The whole of the £2 billion will be available for the financial year 2026-27, with construction on “up to 18,000” new homes required to begin in various part of England by March 2027.

The percentage of the 18,000 homes that will be built in the capital will depend on how London’s £400 million is allocated by Sir Sadiq Khan’s housing team to affordable homes providers in London, where the cost of building is generally higher than elsewhere in the country.

The guidance in the government’s announcement says it will ask City Hall and others who will receive the funds to “prioritise homes for social rent, in line with the government’s commitment to support this tenure”. Social rented homes tend to require more grant funding per unit than other “affordable” types, such as shared ownership.
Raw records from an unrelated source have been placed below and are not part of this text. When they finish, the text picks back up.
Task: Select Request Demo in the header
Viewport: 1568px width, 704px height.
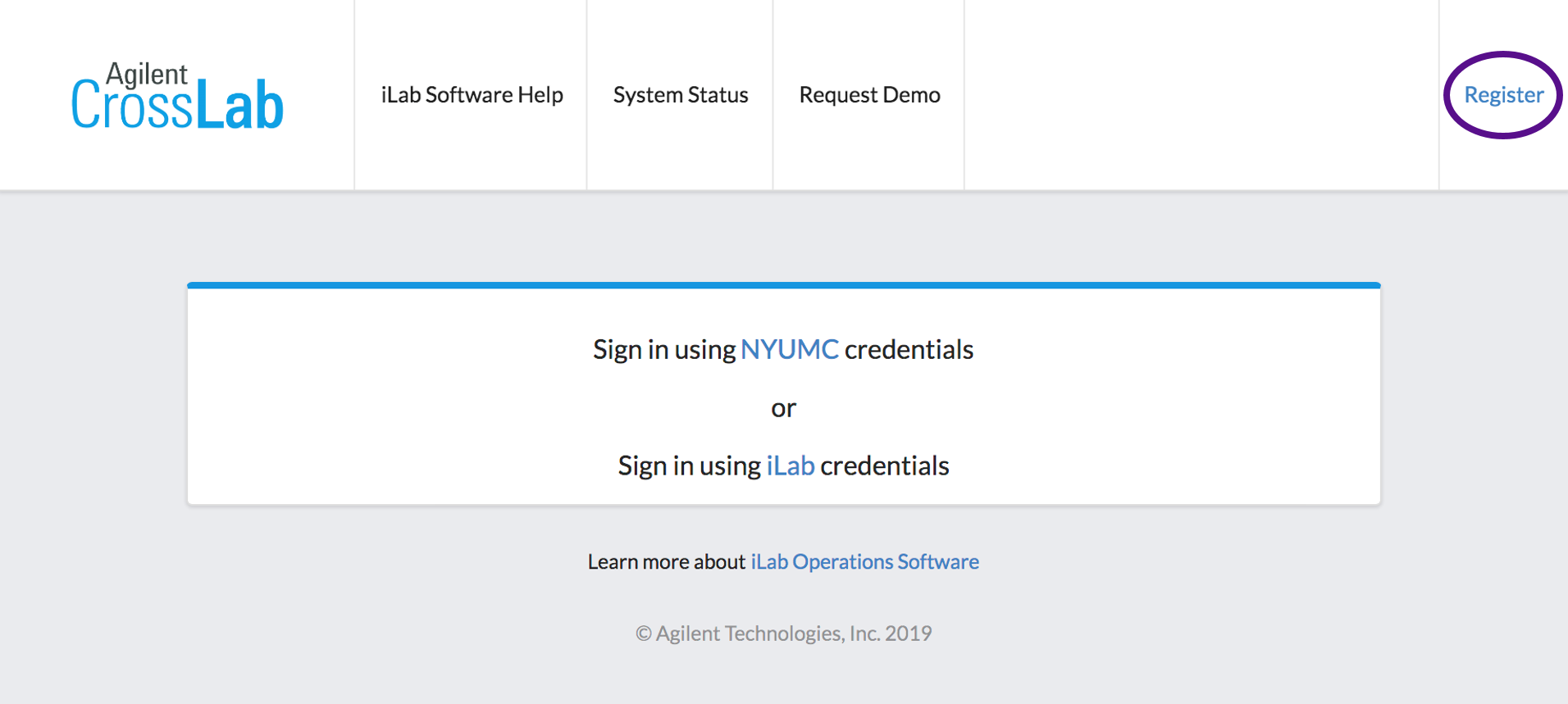Action: click(x=869, y=95)
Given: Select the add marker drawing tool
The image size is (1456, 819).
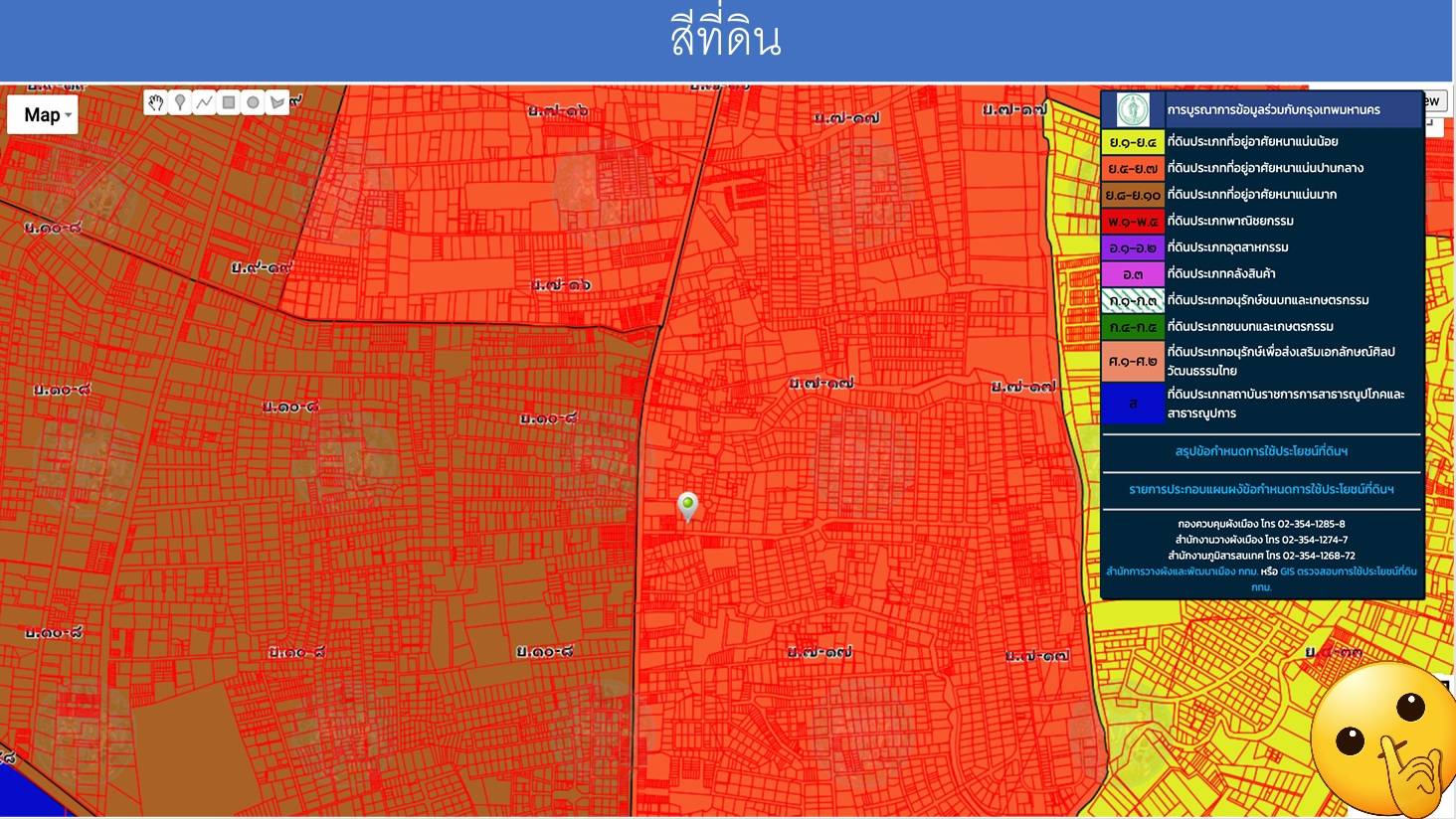Looking at the screenshot, I should 180,102.
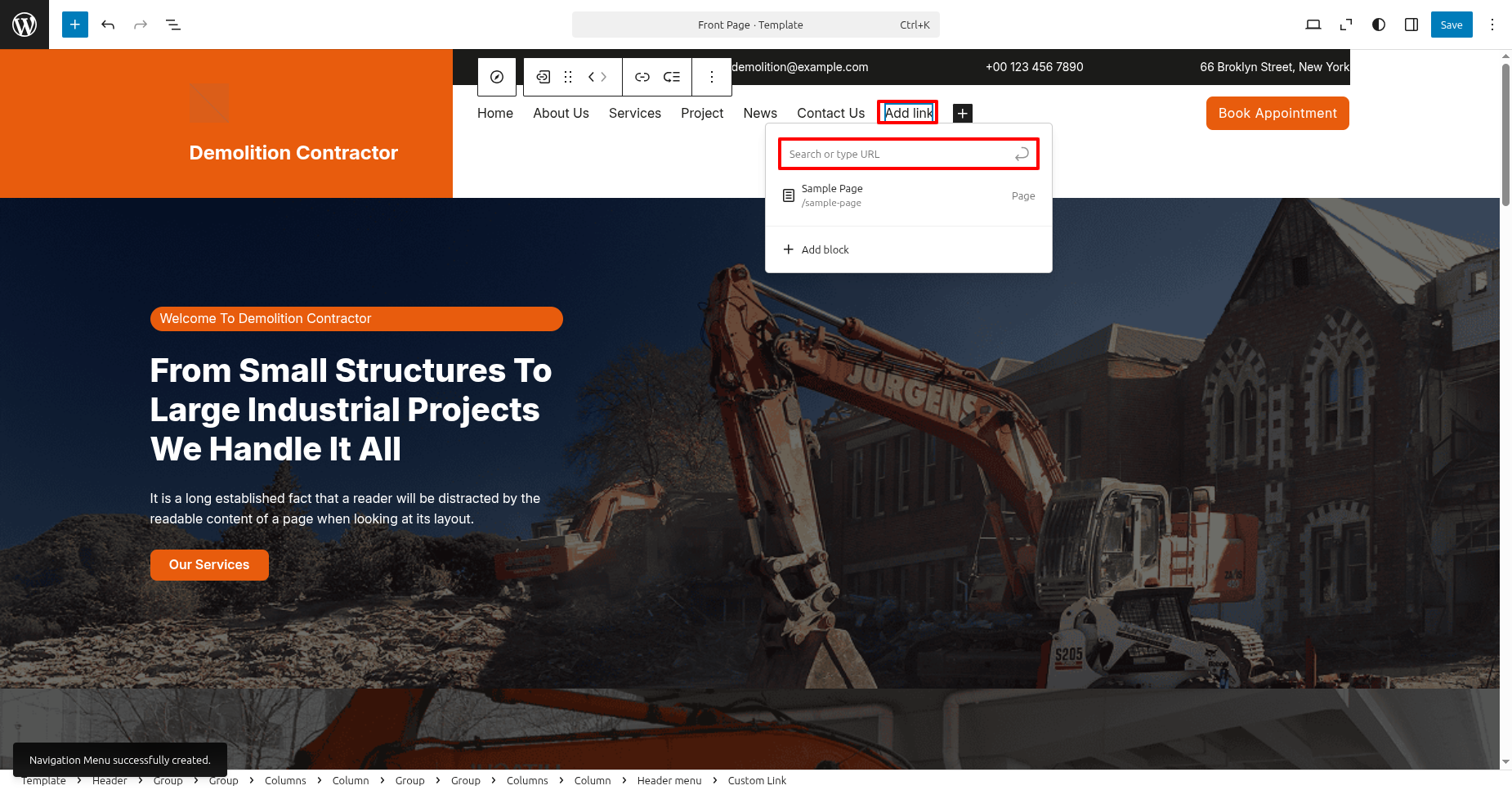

The £2 billion boost has been welcomed by the housing sector, including by Fiona Fletcher-Smith, chief executive of housing association L&Q and chair of the G15 Group of leading London housing associations.

She praised the government for recognising that “sustained, long-term investment is critical” to providing “the certainty needed” by housing associations as contributors towards it hitting its target of seeing 1.5 million new homes built nationally by 2029.

London is in the grip of an acute shortage of relatively affordable homes for low-cost rent or shared ownership, with London Councils, the umbrella group for the capital’s 33 local authorities, struggling to cope with demand for affordable dwellings and the costs of providing temporary accommodation for local homeless households.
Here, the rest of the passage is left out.